A study along the western edge of Hudson Bay, in Canada, found that, over the last half-century, the number of polar bears in the region dropped nearly in half, and the bears grew measurably smaller. The average female lost 86 pounds, the research found, while the average cub lost 47 pounds.
And yet, on Svalbard, polar bears are gaining weight. That is the finding of a new study of 770 bears on the remote Arctic island, which lies some 500 miles north of Norway in the Barents Sea. The region has seen a precipitous drop in sea ice since the early 1990s, adding about 100 ice-free days. And yet, since 2000, Svalbard polar bears have gotten bigger, boosting their reserves of fat, according to the research, published in Scientific Reports.
While the authors cannot say for certain how the bears are managing to thrive in a changing climate, they speculate on two possible causes. One is that seals are concentrating around smaller swaths of sea ice, making them easier to hunt. A second is that polar bears are feasting on a growing number of walruses and reindeer.
Walruses, targeted for their ivory, were nearly extirpated from the island in the early 20th century, but they mounted a recovery after Norway banned commercial hunting in 1952. There are now more than 5,000 on Svalbard. Reindeer were also hunted to the brink of extermination, but since Norway extended protections to the animals in 1925, their numbers have rebounded. Reindeer have recolonized their ancient grazing lands, researchers say, and now total around 22,000.

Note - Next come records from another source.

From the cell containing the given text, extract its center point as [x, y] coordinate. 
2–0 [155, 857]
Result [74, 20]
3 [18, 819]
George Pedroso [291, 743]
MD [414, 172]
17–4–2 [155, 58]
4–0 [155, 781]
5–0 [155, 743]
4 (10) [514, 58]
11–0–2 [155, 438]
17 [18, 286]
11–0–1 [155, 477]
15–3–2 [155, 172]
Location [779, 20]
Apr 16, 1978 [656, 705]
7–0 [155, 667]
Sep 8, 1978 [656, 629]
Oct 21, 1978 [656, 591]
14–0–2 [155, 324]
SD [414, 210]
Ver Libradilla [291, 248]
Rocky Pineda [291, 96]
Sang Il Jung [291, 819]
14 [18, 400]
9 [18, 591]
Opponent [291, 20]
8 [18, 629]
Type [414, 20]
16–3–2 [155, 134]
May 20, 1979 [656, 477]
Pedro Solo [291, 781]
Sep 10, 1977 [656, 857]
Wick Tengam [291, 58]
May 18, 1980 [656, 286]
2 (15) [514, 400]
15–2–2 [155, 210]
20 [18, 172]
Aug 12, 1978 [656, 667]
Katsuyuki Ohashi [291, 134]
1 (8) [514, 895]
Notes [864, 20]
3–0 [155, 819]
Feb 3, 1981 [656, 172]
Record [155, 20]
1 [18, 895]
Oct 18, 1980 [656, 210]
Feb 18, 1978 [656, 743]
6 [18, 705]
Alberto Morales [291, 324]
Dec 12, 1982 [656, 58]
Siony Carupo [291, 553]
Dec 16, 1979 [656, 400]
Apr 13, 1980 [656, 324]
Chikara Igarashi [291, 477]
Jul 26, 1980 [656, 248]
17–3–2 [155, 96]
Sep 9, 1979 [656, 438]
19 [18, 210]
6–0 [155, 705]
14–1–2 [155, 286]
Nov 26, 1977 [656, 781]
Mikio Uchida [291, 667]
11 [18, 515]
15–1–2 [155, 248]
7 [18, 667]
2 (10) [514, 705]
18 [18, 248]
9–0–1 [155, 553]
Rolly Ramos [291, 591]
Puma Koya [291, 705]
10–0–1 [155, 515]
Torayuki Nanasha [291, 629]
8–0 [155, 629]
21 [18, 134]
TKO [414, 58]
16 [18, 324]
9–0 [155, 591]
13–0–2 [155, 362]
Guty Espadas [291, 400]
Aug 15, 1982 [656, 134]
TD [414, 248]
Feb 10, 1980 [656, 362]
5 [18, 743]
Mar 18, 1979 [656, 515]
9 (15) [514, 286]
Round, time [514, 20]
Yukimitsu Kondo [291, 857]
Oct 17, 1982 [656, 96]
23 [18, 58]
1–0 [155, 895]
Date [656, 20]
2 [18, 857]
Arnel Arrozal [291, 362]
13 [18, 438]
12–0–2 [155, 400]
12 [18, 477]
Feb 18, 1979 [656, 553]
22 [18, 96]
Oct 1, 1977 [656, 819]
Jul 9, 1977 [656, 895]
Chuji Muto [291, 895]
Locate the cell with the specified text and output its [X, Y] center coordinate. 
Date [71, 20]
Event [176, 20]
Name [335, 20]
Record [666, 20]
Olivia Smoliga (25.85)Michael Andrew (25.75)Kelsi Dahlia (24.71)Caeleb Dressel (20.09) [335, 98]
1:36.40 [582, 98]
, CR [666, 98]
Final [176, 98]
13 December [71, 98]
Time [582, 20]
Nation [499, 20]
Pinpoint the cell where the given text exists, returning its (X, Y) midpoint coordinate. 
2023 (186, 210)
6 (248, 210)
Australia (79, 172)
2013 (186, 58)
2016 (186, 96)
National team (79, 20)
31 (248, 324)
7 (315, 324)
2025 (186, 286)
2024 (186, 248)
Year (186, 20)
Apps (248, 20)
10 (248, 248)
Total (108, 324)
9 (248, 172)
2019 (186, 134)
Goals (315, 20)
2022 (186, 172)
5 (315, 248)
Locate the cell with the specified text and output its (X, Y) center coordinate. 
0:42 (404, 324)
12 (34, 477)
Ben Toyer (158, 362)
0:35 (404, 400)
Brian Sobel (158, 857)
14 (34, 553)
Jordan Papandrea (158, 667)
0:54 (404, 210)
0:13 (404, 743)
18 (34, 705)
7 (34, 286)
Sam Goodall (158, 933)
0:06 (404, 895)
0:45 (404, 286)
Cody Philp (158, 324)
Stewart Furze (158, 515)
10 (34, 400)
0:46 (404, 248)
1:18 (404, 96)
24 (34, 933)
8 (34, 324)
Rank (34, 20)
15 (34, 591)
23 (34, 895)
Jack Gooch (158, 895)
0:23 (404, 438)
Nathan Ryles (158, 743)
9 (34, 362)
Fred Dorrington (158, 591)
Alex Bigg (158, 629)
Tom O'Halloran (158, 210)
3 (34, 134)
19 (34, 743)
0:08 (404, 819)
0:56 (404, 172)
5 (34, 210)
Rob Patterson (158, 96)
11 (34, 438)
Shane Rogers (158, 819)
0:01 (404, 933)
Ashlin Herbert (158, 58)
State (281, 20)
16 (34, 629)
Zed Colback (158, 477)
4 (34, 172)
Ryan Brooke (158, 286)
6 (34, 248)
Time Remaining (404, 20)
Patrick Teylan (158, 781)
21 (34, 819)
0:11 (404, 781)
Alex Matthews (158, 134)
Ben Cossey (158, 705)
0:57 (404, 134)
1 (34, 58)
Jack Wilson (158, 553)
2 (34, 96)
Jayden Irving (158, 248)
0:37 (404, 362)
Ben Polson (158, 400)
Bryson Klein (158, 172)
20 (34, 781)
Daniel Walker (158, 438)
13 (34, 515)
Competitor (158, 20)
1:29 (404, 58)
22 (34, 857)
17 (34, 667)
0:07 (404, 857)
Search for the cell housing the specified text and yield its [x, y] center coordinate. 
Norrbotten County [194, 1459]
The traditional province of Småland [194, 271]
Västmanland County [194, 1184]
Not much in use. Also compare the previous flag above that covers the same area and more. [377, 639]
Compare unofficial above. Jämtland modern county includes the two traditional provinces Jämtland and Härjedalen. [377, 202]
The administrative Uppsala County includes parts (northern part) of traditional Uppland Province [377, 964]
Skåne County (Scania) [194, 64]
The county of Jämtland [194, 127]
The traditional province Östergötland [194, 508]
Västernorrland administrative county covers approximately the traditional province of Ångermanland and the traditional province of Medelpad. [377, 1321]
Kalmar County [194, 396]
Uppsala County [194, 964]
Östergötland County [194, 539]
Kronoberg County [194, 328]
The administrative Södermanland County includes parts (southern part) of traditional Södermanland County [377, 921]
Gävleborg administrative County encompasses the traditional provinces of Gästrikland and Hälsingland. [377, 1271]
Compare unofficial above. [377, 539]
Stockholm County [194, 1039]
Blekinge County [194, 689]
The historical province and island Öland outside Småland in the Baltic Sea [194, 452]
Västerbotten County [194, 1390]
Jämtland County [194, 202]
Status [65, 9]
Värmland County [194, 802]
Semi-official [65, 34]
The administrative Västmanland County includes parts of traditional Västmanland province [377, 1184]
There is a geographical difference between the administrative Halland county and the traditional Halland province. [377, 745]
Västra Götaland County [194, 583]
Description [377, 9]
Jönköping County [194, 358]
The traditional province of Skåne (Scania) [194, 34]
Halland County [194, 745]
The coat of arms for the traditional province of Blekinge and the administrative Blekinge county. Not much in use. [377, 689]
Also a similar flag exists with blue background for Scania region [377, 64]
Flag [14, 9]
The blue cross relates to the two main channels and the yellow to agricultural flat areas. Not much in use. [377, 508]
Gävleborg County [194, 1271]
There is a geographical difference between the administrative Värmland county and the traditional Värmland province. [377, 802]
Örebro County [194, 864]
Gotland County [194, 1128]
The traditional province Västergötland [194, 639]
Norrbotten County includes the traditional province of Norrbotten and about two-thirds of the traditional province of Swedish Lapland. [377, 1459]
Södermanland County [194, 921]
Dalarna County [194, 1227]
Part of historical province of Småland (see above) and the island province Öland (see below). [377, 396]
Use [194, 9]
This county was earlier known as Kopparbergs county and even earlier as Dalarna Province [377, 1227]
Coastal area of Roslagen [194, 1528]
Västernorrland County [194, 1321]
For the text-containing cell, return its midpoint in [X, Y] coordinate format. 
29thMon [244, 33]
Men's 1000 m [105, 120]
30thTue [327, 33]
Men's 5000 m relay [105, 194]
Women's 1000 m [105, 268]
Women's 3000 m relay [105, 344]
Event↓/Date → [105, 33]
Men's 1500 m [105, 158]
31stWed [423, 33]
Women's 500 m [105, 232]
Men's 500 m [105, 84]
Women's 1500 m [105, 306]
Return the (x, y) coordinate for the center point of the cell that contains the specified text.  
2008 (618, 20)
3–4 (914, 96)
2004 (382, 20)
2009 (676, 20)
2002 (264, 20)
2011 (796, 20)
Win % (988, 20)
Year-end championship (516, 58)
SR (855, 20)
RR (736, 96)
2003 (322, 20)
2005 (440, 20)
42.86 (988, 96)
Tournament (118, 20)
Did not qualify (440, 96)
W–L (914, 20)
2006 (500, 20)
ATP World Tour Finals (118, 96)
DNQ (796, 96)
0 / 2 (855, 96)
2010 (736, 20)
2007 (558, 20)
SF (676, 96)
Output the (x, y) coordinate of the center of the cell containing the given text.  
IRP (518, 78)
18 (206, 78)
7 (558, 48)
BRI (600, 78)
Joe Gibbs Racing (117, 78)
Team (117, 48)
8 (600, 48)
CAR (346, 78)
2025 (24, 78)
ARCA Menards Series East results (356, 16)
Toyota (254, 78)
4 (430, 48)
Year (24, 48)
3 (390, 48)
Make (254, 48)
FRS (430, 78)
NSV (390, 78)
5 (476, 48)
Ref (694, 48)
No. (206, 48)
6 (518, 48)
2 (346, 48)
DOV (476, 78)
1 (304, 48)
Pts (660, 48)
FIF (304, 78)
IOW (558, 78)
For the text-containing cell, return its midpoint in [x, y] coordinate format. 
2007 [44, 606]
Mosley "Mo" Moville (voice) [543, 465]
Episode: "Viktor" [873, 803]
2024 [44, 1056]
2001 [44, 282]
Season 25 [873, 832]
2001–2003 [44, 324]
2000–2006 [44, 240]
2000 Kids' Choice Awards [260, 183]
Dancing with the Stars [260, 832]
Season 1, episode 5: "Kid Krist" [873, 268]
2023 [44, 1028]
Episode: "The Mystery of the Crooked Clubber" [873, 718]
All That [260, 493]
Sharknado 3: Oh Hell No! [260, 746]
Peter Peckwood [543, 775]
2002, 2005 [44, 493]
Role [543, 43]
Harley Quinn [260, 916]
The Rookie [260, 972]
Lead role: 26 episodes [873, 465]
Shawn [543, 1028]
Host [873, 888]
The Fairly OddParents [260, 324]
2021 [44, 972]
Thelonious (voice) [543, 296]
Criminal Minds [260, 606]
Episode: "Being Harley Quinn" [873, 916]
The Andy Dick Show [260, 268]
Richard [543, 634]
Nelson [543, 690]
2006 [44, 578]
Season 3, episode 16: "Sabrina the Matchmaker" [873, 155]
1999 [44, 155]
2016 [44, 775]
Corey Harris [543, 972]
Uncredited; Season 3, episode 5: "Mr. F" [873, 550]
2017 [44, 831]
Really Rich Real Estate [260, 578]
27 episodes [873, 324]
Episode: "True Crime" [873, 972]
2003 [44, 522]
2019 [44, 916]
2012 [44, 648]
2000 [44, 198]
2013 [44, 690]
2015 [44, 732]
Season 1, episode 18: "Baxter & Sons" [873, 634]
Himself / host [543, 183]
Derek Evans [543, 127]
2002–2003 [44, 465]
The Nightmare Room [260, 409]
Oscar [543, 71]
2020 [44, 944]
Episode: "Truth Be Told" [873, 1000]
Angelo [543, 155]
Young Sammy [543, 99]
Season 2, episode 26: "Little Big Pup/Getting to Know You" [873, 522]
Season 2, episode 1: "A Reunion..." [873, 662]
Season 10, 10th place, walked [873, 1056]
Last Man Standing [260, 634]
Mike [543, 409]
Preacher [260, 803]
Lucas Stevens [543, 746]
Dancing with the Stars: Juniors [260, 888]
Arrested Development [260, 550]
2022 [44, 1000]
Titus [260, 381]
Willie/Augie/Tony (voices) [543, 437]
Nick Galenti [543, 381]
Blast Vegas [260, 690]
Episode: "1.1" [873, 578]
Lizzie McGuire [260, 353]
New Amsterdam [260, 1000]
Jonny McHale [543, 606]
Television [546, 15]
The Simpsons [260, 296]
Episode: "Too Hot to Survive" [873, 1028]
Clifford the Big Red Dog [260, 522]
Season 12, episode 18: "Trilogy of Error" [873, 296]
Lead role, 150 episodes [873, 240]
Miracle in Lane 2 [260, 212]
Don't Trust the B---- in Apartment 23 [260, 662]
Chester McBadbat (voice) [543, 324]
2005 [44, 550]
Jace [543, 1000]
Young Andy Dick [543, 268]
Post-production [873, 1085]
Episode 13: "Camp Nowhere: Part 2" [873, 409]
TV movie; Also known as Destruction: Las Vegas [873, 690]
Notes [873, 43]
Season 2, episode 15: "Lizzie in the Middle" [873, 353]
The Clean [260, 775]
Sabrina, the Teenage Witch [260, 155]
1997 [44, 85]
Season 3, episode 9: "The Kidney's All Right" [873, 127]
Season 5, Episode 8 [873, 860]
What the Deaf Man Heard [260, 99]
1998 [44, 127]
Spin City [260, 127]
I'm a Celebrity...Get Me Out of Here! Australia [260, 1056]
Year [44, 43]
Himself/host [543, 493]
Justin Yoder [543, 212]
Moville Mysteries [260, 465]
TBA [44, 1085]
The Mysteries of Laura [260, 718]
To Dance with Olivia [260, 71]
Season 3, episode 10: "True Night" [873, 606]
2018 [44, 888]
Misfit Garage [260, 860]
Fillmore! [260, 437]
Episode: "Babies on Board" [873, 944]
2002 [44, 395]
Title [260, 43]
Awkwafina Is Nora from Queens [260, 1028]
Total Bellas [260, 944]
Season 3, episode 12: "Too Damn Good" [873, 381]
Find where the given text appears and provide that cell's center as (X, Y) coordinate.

The island’s polar bears have taken notice. In 2020, scientists gathered the first evidence that Svalbard bears had begun hunting adult reindeer: a widely circulated video of a polar bear chasing a reindeer into the sea, killing it, and then dragging its body to shore. A follow-up study, based on that and other videos, found that across Svalbard, bears were increasingly targeting the ungulates. “This increase in hunting,” it concluded, “is probably linked to the reduced ice cover, with bears spending more time on land, and a growing reindeer population.”